┌─ Material to process

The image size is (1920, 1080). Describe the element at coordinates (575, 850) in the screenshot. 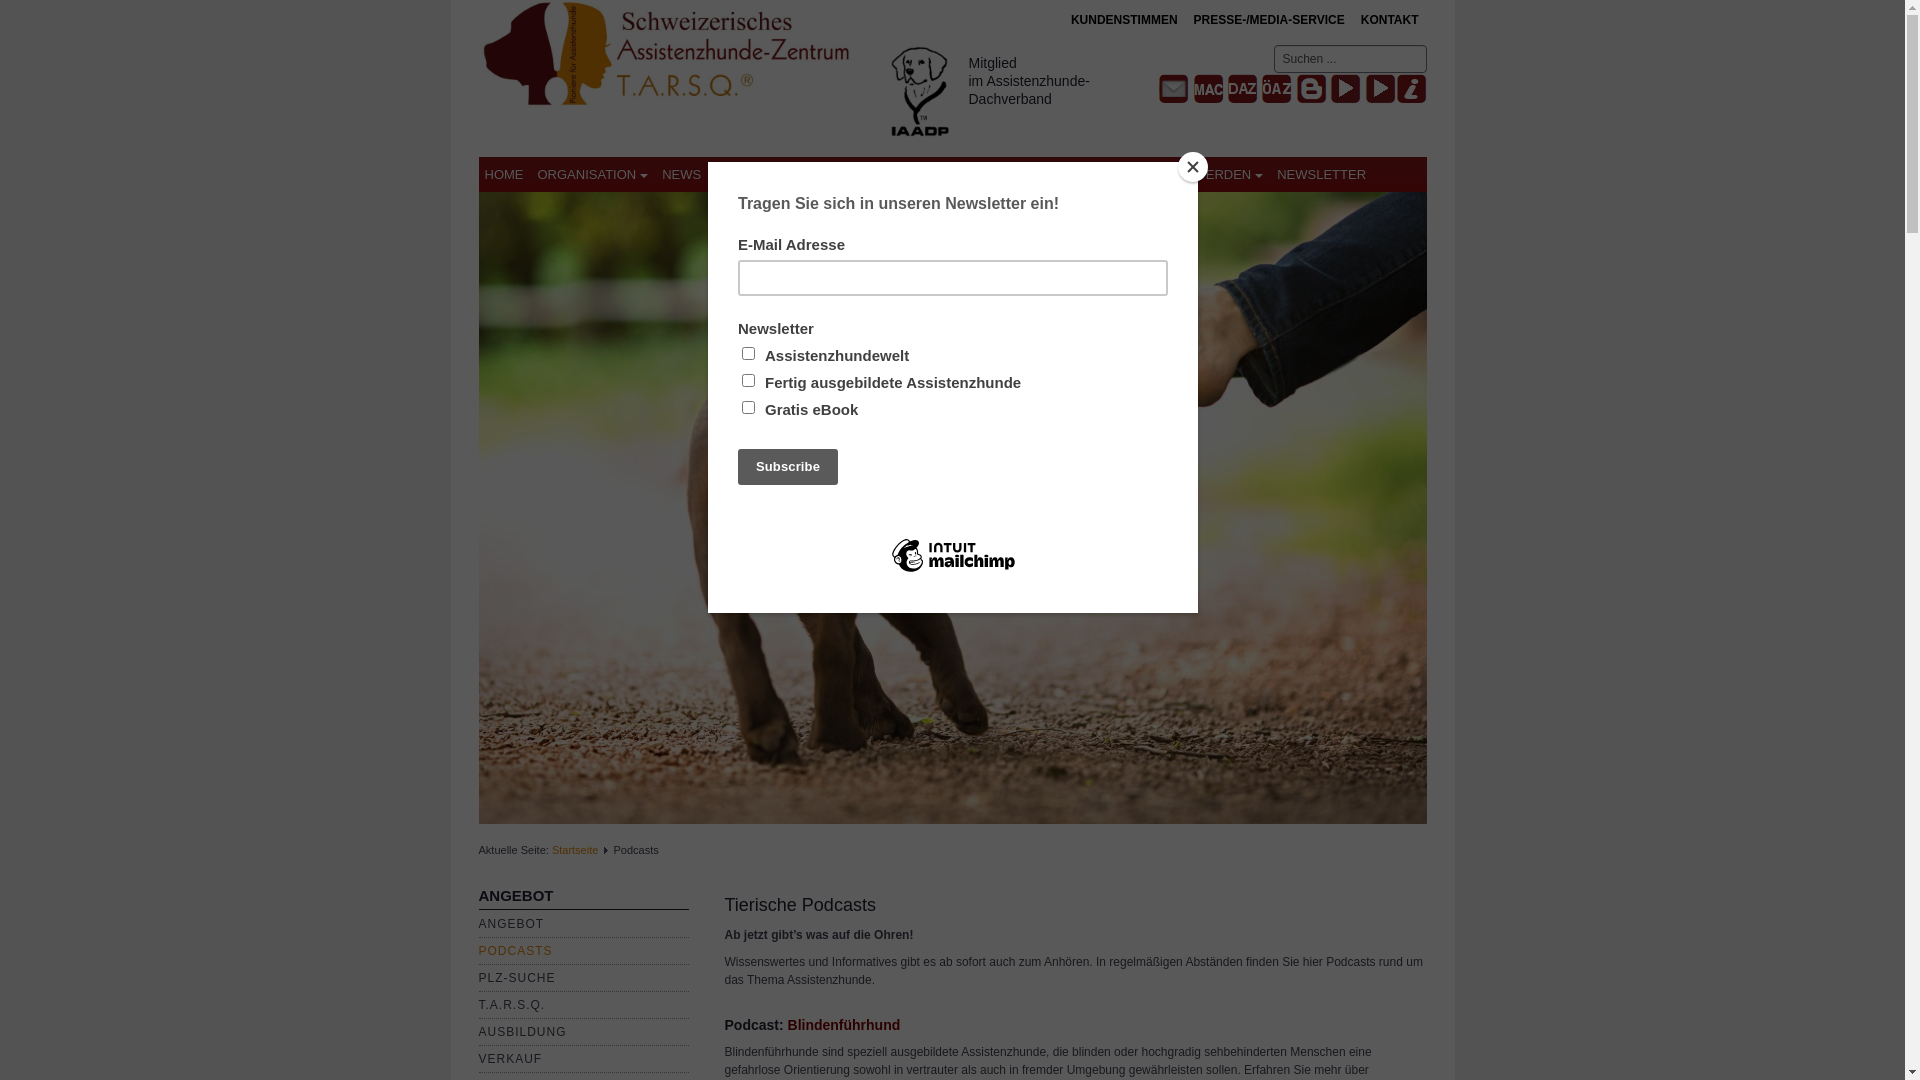

I see `Startseite` at that location.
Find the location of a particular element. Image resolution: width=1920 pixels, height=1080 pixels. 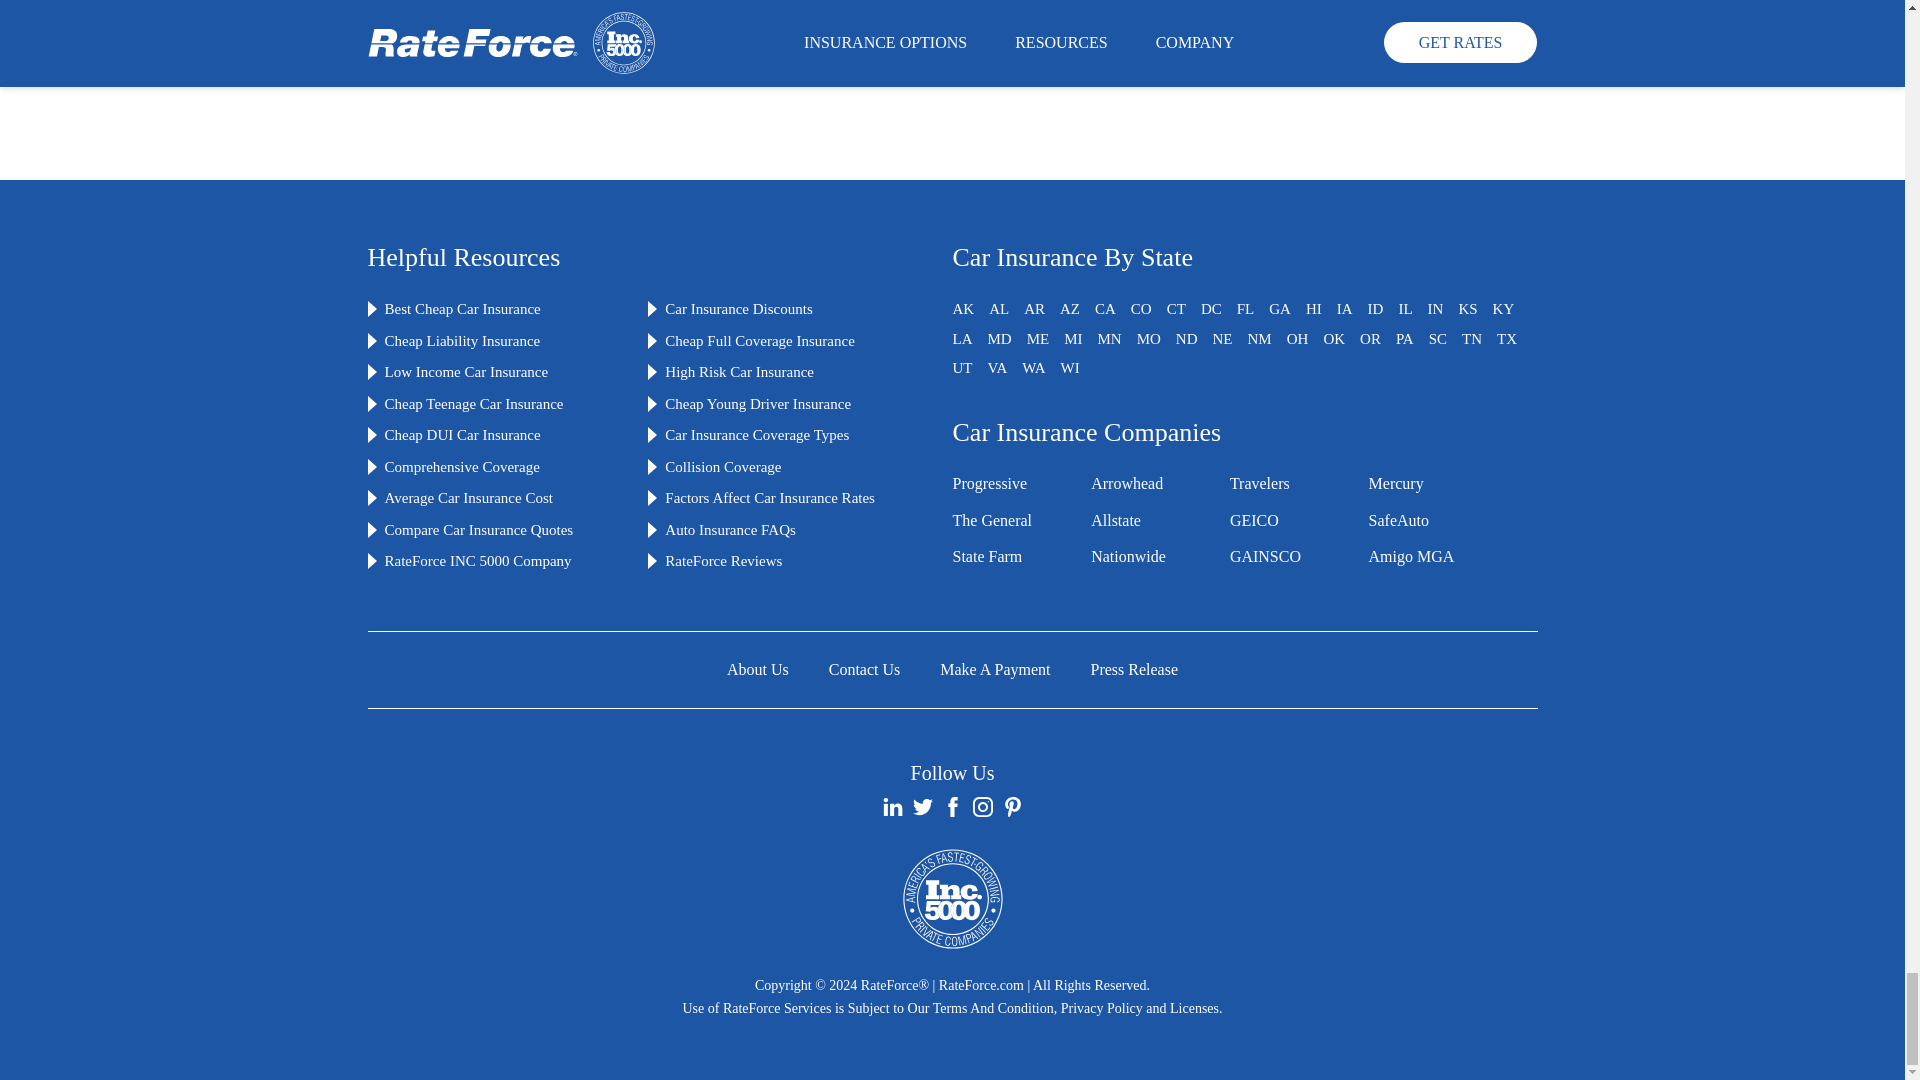

Car Insurance FAQs is located at coordinates (730, 529).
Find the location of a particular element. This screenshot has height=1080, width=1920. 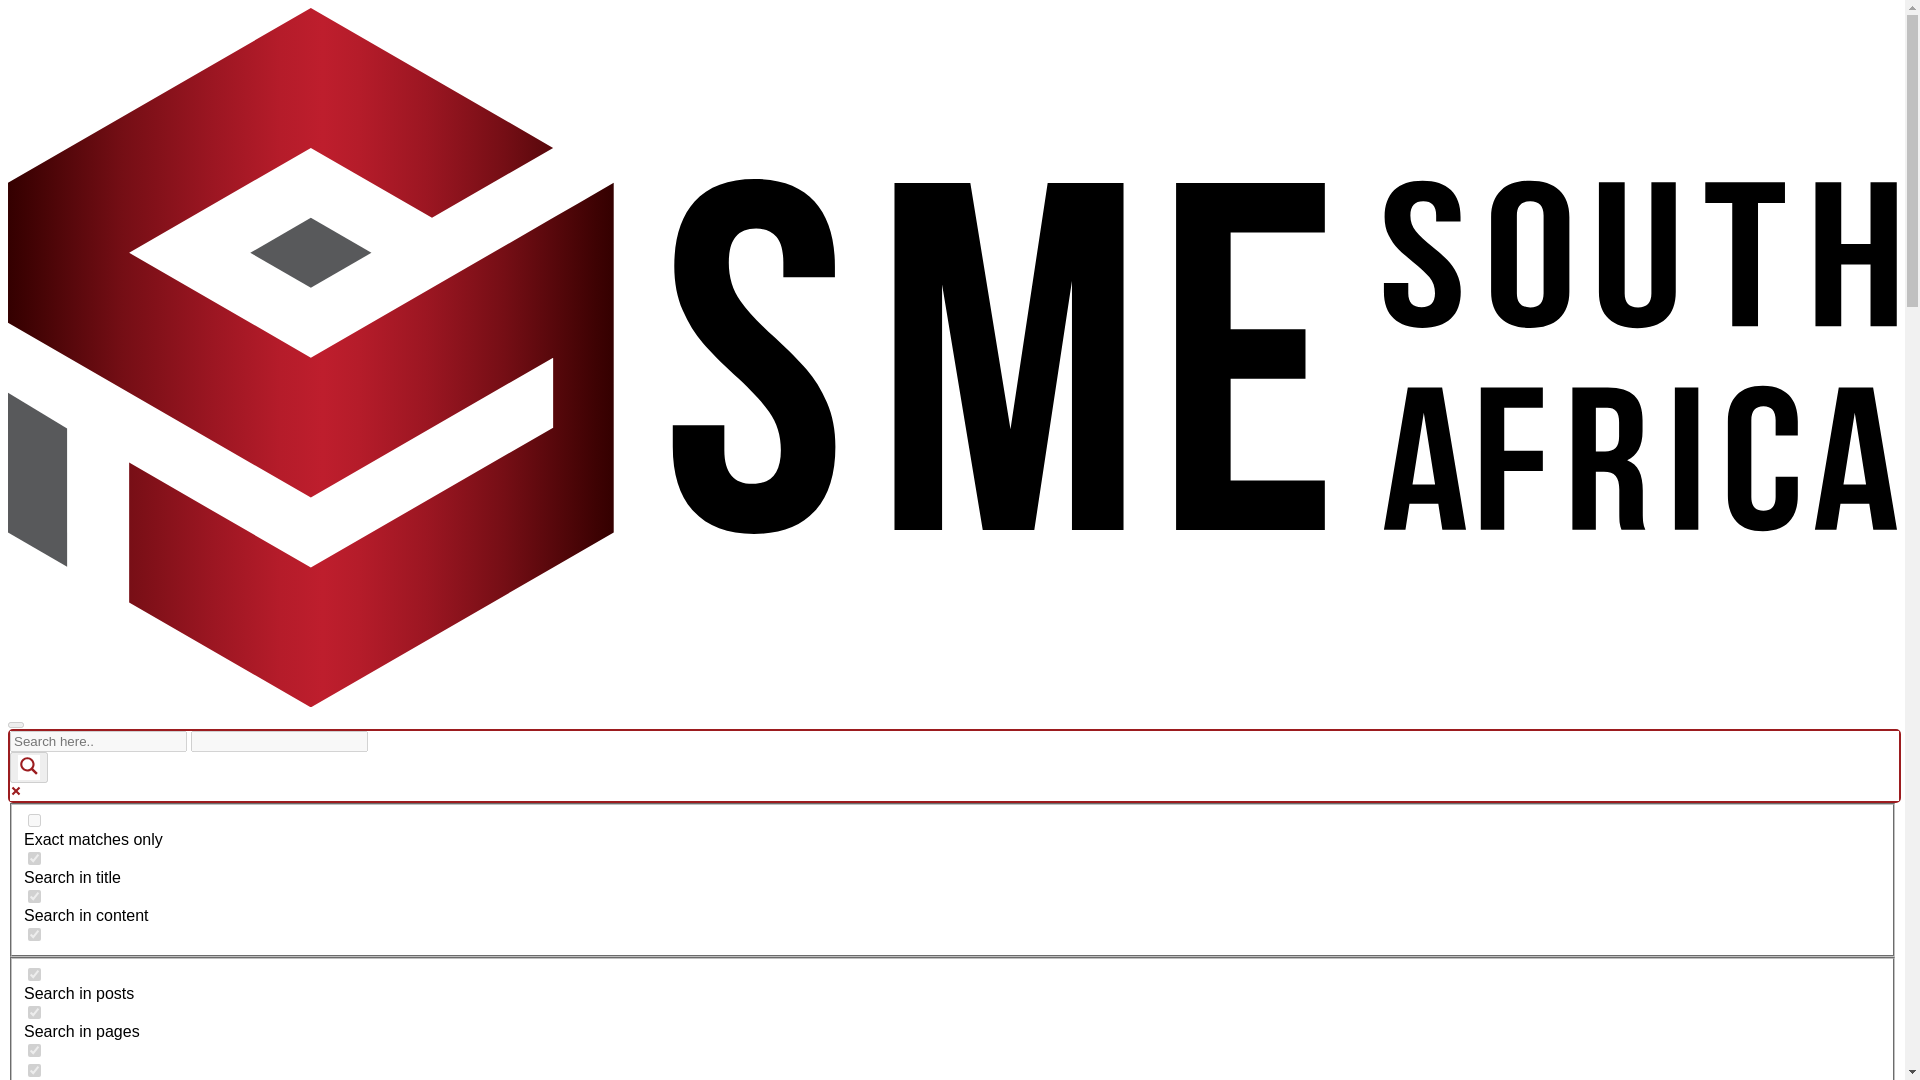

title is located at coordinates (34, 858).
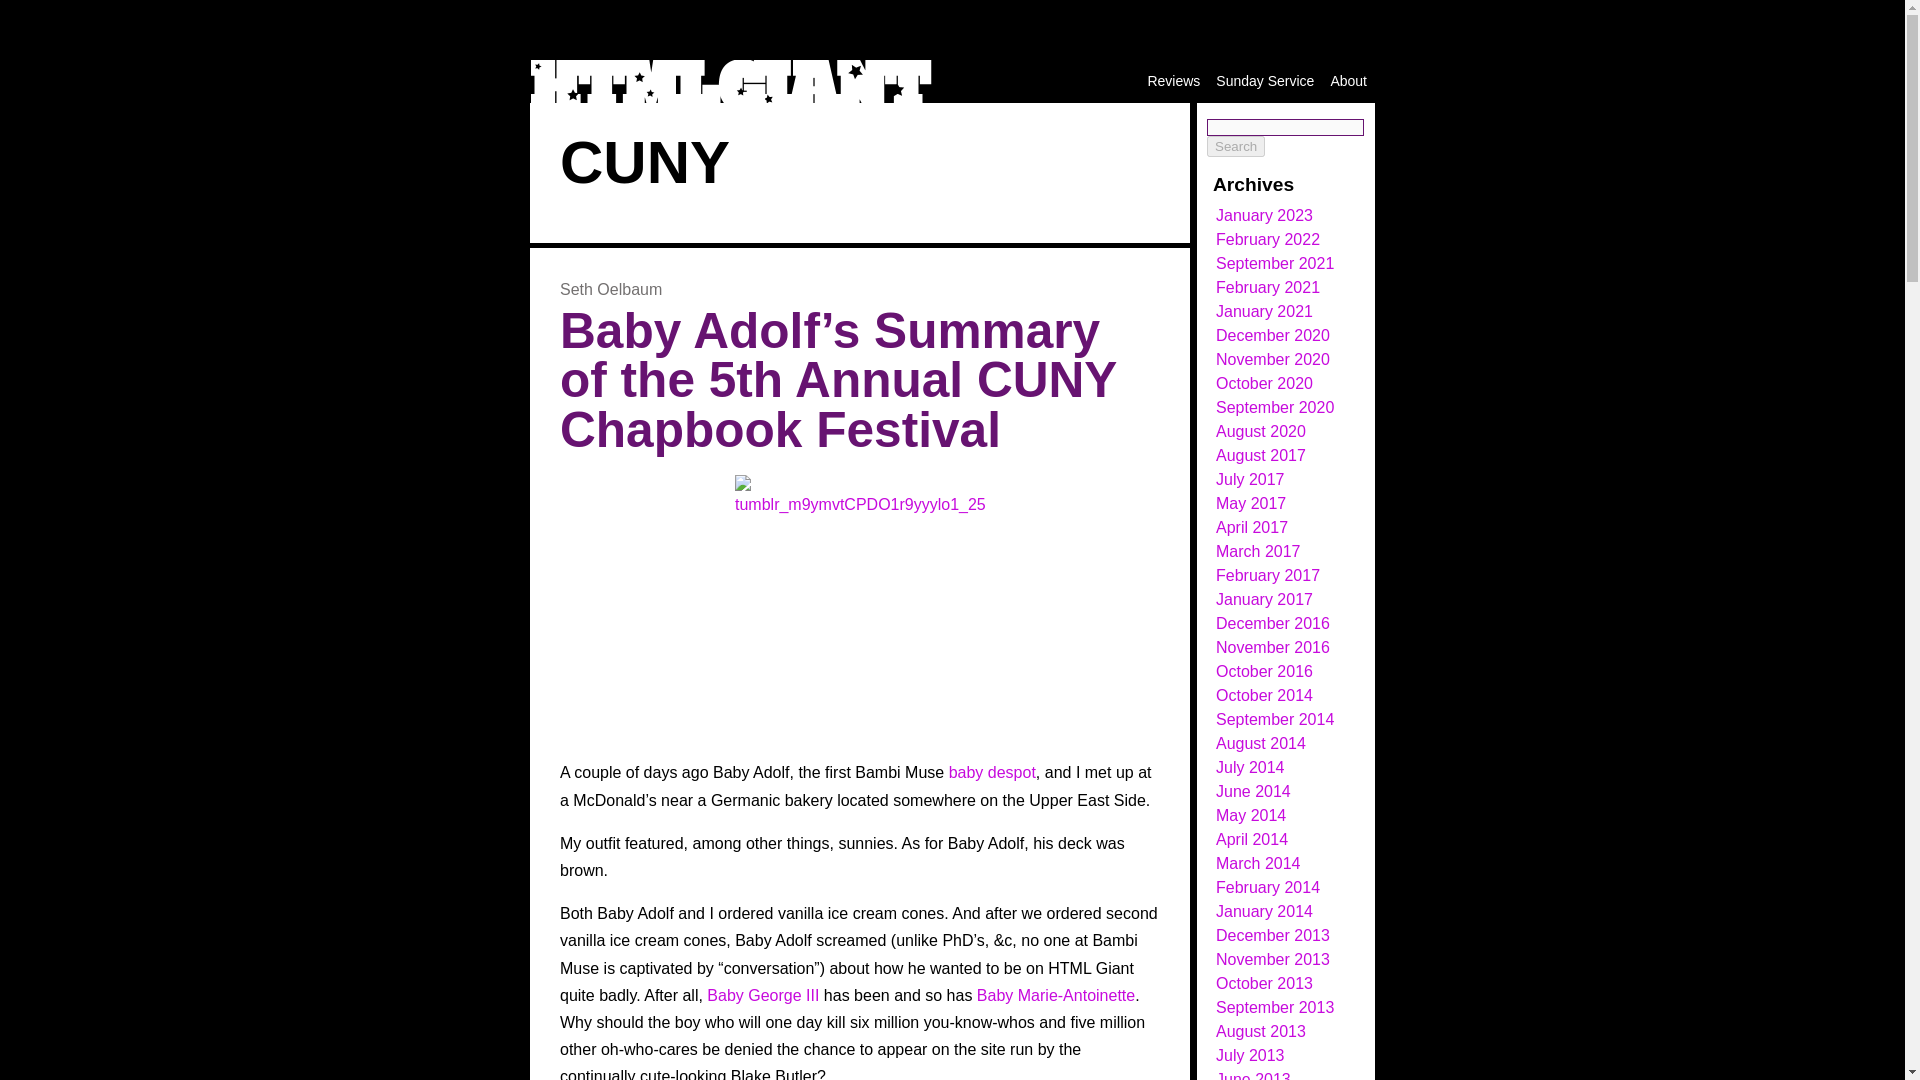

└─

Could you quote the items word for word, from the very beginning through the line containing "Car Insurance FAQs", inclusive, with the pictures left out?

**Solution:**
The image size is (1920, 1080). Describe the element at coordinates (575, 850) in the screenshot. 

I see `Startseite` at that location.
Find the location of a particular element. Image resolution: width=1920 pixels, height=1080 pixels. 

Car Insurance FAQs is located at coordinates (730, 529).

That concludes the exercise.